Projektarbeit von: Philipp J. STOLKA

Robotergestützte Navigation zum Fräsen an der lateralen Schädelbasis (RONAF):
ROTOS (Robotics in Otolaryngology Surgery) - Voruntersuchungen zum Sensoreinsatz


Widerstand
Kraftregelung

Zusammenfassung

Wir haben für die roboterunterstützte Ausfräsung eines Implantatlagers in der Kalotte sowie eine Mastoidektomie verschiedene Sensoren betrachtet, die einen Durchbruch des Fräsers durch den Kalottenknochen auf die Dura hin anzeigen sollen. Dabei kamen zunächst Widerstandsmessungen, EMG-Untersuchungen sowie Kraftmessungen in Frage. Wir haben uns in den Experimenten zu dieser Arbeit auf elektrische Widerstands- und Kraftmessungen bei Fräsungen in der Kalotte konzentriert.

Elektrischer Widerstand als Sensor

Dabei stellte sich heraus, daß durch den Einsatz eines rotierenden und arbeitenden Fräsers die Widerstandswerte, die sich über den Fräskopf hinweg messen lassen, völlig zufällig springen und nicht stabil einen aussagekräftigen Wert anzeigen können. Die Widerstandsmeßwerte unterliegen bereits unter Laborbedingungen so unberechenbaren Einflüssen, daß man aus ihnen keine Rückschlüsse auf die OP-Situation ziehen kann. Damit läßt sich der elektrische Widerstand insbesondere unter realen Bedingungen nicht als Sensor einsetzen.

Kraftmessungen als Sensor

Die Kraftmessungen hingegen ergaben vielversprechendere Verläufe. Zunächst einmal ist festzustellen, daß der Absolutwert der Kraft über das Fräsen nicht viel verrät: Dazu hängt er zu sehr von Bedingungen wie aktueller Vorschubgeschwindigkeit, der Umdrehungsgeschwindigkeit des Fräsers, seinem Abnutzungsgrad oder auch physiologischen Unterschieden von Patient zu Patient ab. Dasselbe gilt für die Momente, die während des Fräsens im Knochen einen weitgehend gleichen Verlauf zu den Kräften aufweisen.
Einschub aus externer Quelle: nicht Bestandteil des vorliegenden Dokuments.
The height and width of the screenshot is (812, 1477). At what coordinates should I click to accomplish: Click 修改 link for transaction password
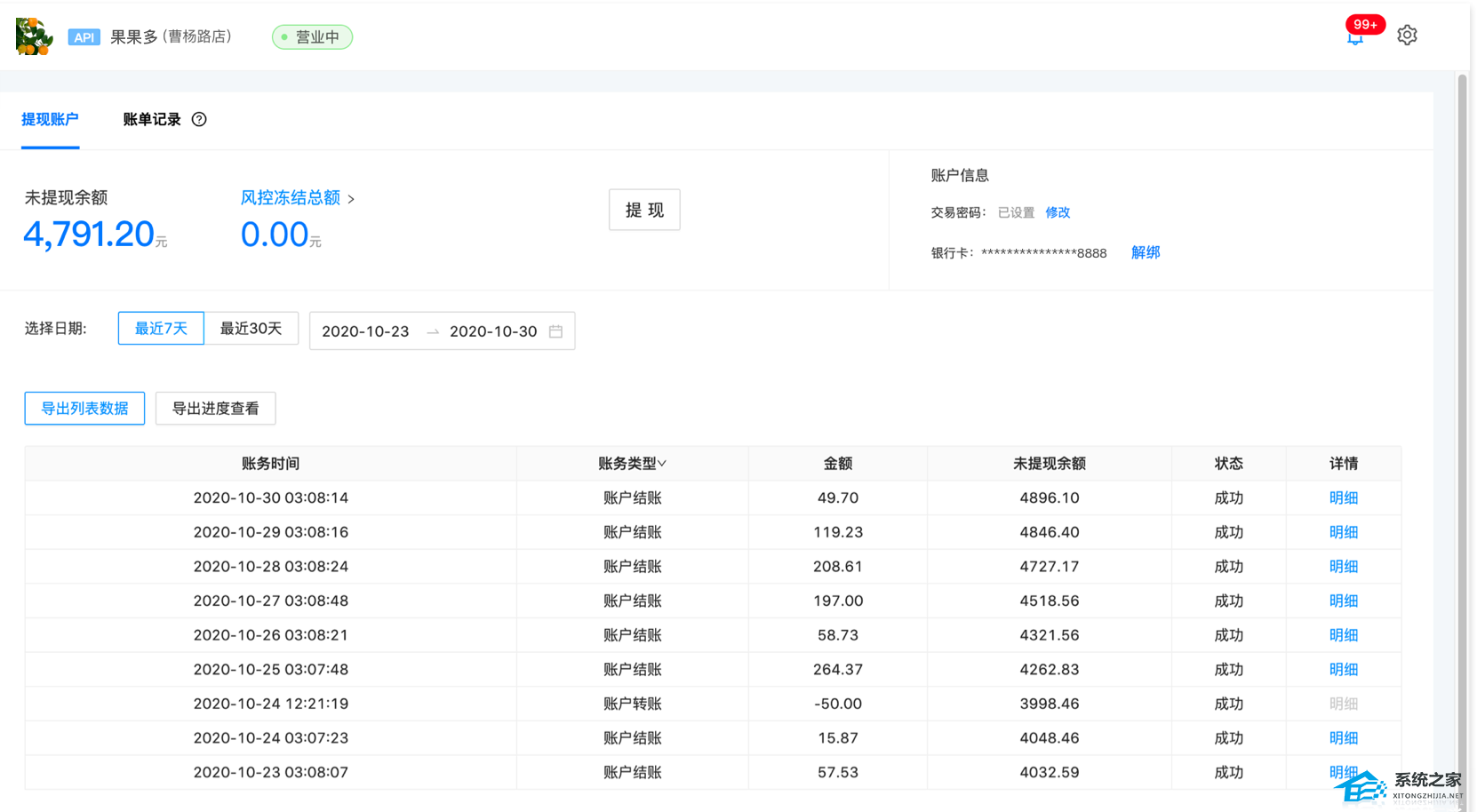[x=1058, y=212]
Eine Berechnung der Standardabweichung der Kräfte hingegen zeigt ein interessantes und möglicherweise aussagekräftiges Phänomen auf: Solange der Fräskopf noch im Knochen verfährt und Knochenmaterial abträgt, treten starke Vibrationen auf und lassen die Standardabweichung somit hoch liegen. Hat der Fräskopf allerdings den Knochen abgetragen, so daß er auf der Dura verfährt, fallen diese Vibrationsanteile fort und lassen den Kraftverlauf sehr glatt erscheinen. Dabei sinkt die Standardabweichung merklich ab. Da die Berechnung der Standardabweichung schnell ist, kann dies in Echtzeit erfolgen. Die Sicherheit dieses Sensors muß noch durch weitere Versuchsreihen validiert werden.

Da wir den Fräser mittels eines Roboters bewegen, der (primär) positionsgesteuert ist, können wir ohne Probleme mit dem rotierenden Fräser eine weite Strecke auf der Dura verfahren, ohne eine Ruptur zu erzeugen.
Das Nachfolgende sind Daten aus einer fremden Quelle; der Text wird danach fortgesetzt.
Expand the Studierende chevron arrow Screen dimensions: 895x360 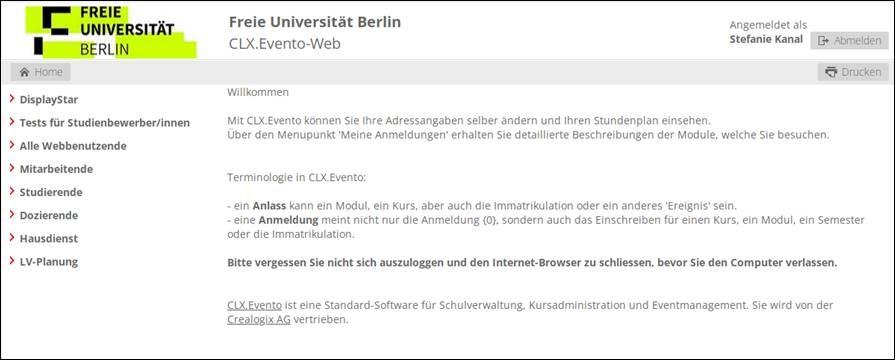(x=12, y=191)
Kraftregelung zur Erhöhung der Prozesssicherheit

Die Sicherheit des Gesamteingriffs konnte weiterhin durch die Implementierung einer Kraftregelung sehr gesteigert werden. Hierbei wird die Vorschubgeschwindigkeit des Fräsers in allen Richtungen durch den Absolutwert der auftretenden Kräfte geregelt. Dadurch ließen sich Abbrüche durch Kraftspitzen und Probleme durch lokale Überhitzungen des Knochens vermeiden.